» ACTION ITEM
In the data below, the answer is the run of lines from the line containing "How to Stop" through the line containing "Contact (454, 34)", both included; print it exactly and nothing else.

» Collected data
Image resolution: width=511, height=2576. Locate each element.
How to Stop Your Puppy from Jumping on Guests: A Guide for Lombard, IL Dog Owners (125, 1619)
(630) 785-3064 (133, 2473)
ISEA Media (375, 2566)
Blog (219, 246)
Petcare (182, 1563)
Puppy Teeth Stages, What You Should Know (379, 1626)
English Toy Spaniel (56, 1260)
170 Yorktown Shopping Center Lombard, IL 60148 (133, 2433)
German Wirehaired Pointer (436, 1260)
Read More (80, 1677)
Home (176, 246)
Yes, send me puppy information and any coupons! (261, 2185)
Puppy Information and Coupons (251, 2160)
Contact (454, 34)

--

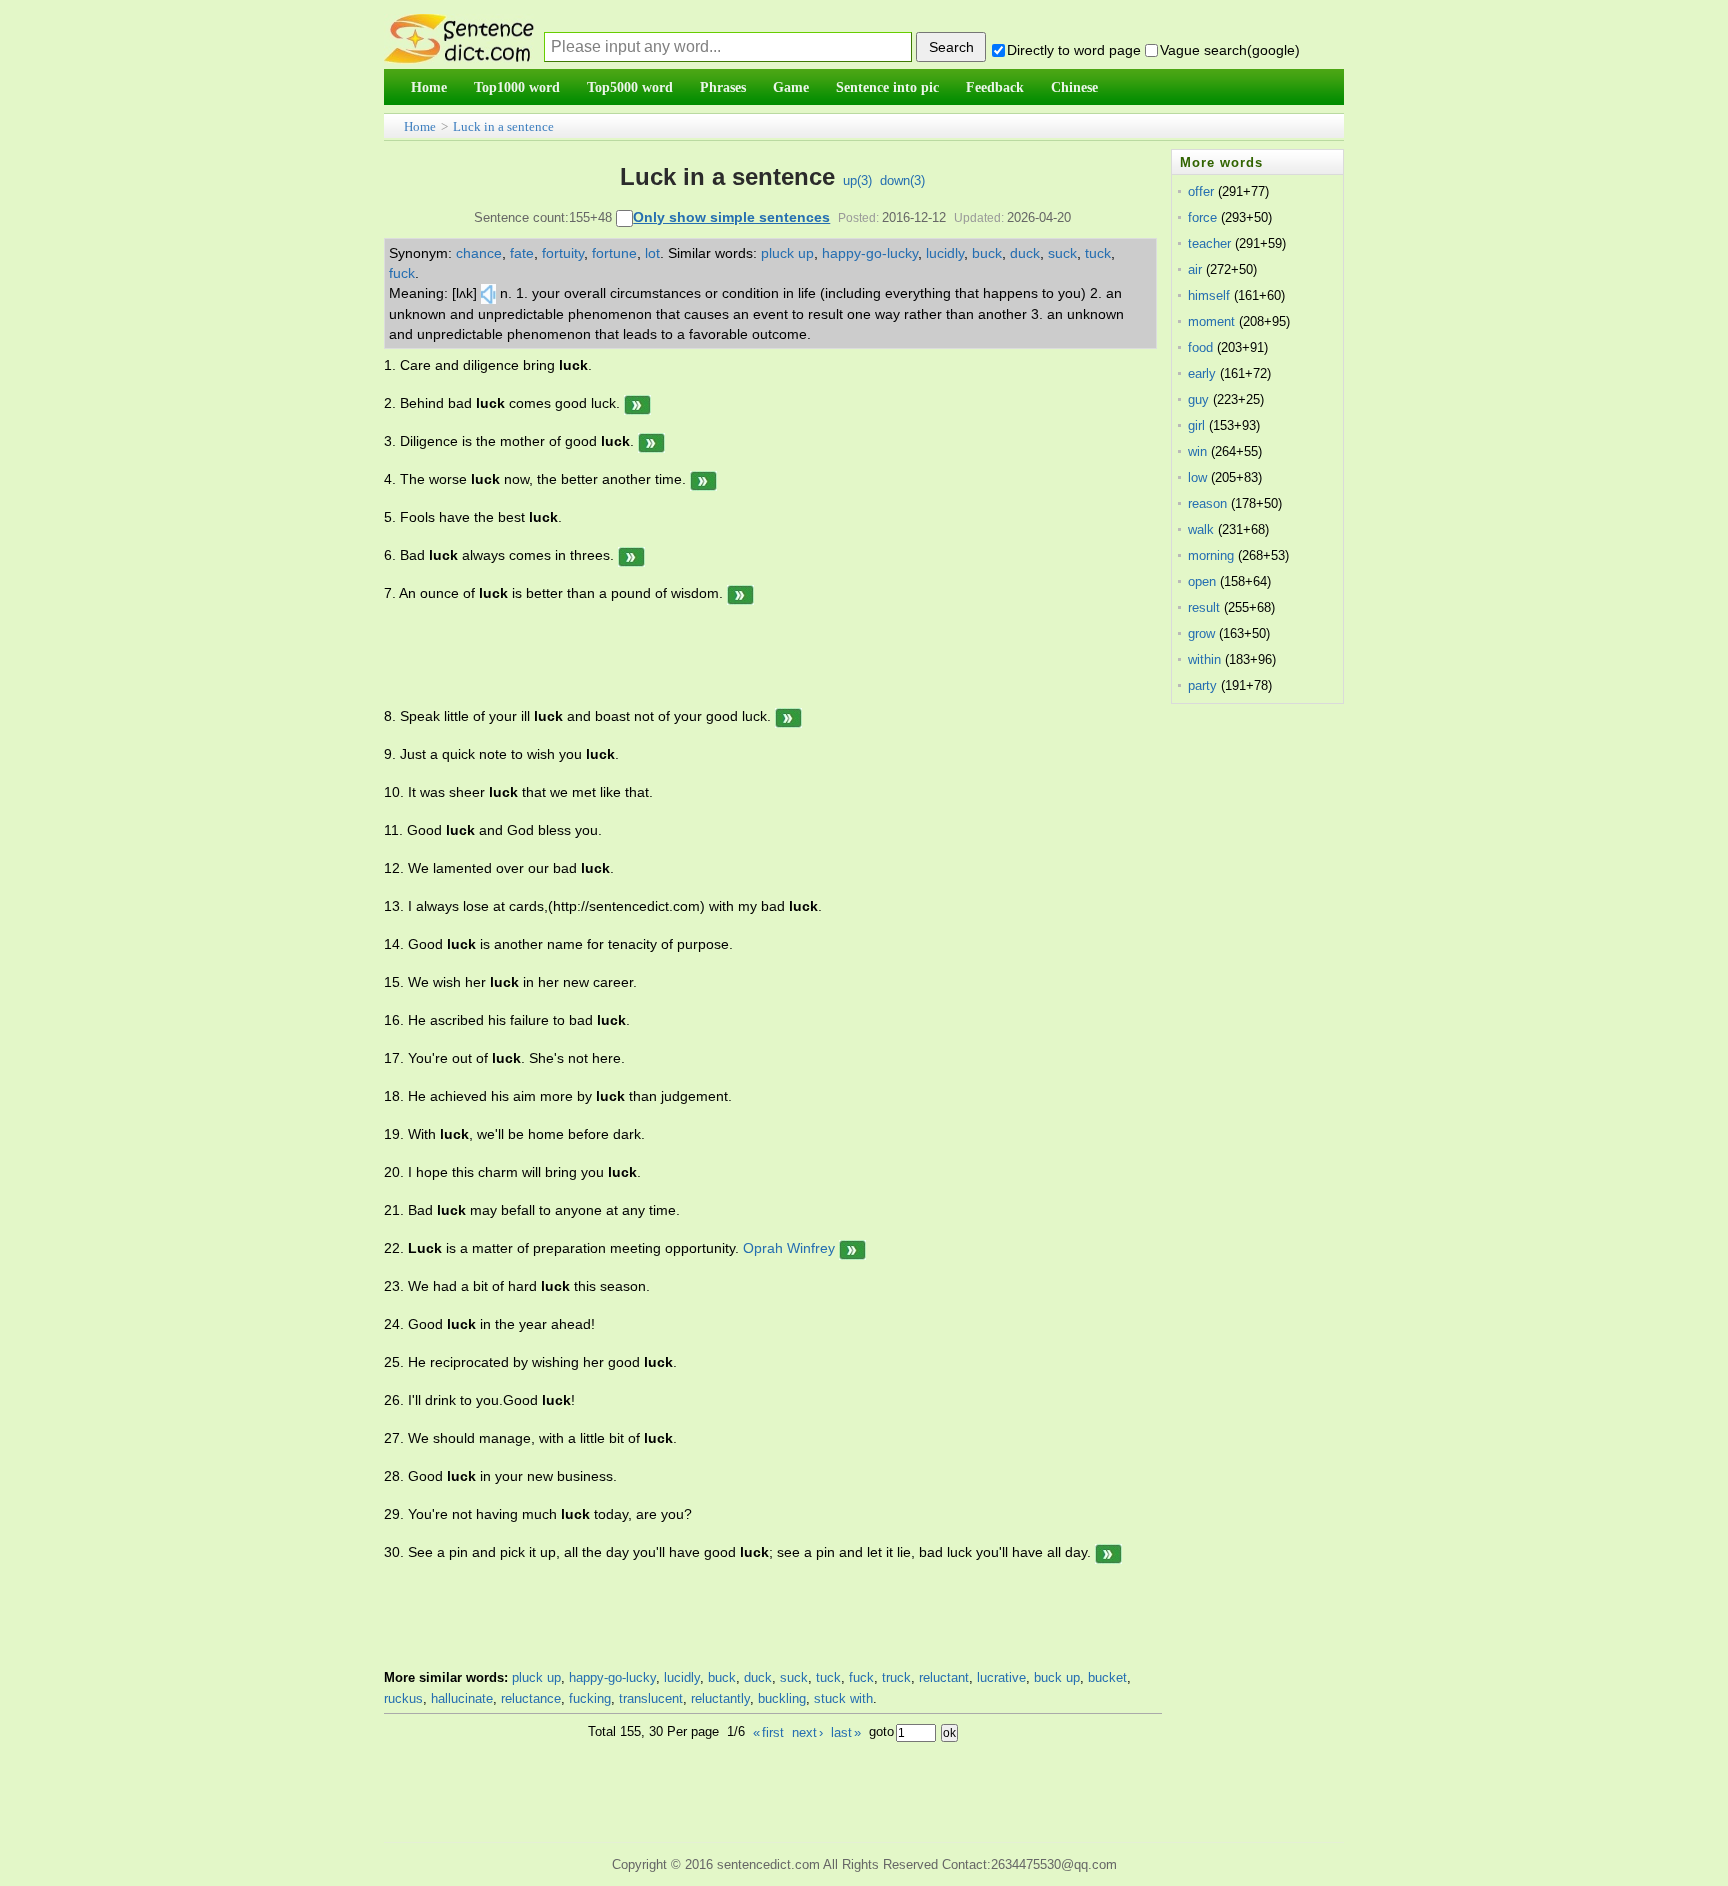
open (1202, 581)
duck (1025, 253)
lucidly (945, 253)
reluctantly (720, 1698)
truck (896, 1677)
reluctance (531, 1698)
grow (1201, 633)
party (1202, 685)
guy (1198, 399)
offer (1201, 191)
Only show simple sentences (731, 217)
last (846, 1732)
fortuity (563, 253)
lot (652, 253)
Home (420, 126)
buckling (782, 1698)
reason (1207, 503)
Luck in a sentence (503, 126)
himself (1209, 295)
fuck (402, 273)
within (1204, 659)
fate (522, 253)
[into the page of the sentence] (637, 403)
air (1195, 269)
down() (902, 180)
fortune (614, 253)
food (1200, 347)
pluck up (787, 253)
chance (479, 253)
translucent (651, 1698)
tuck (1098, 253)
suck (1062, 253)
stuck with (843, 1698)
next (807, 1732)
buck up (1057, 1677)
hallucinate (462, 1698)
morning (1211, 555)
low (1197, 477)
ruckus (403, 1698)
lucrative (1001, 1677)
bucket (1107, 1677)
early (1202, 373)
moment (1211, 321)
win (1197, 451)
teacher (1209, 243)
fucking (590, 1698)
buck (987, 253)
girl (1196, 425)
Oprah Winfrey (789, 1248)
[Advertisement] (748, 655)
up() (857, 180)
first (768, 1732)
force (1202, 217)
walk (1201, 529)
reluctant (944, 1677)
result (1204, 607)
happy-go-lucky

---

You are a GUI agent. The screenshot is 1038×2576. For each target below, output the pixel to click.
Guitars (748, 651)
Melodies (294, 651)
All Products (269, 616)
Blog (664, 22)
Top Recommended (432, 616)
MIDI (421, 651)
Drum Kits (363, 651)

» WRITTEN RESPONSE
How to Stop Your Puppy from Jumping on Guests: A Guide for Lombard, IL Dog Owners (125, 1619)
(630) 785-3064 (133, 2473)
ISEA Media (375, 2566)
Blog (219, 246)
Petcare (182, 1563)
Puppy Teeth Stages, What You Should Know (379, 1626)
English Toy Spaniel (56, 1260)
170 Yorktown Shopping Center Lombard, IL 60148 (133, 2433)
German Wirehaired Pointer (436, 1260)
Read More (80, 1677)
Home (176, 246)
Yes, send me puppy information and any coupons! (261, 2185)
Puppy Information and Coupons (251, 2160)
Contact (454, 34)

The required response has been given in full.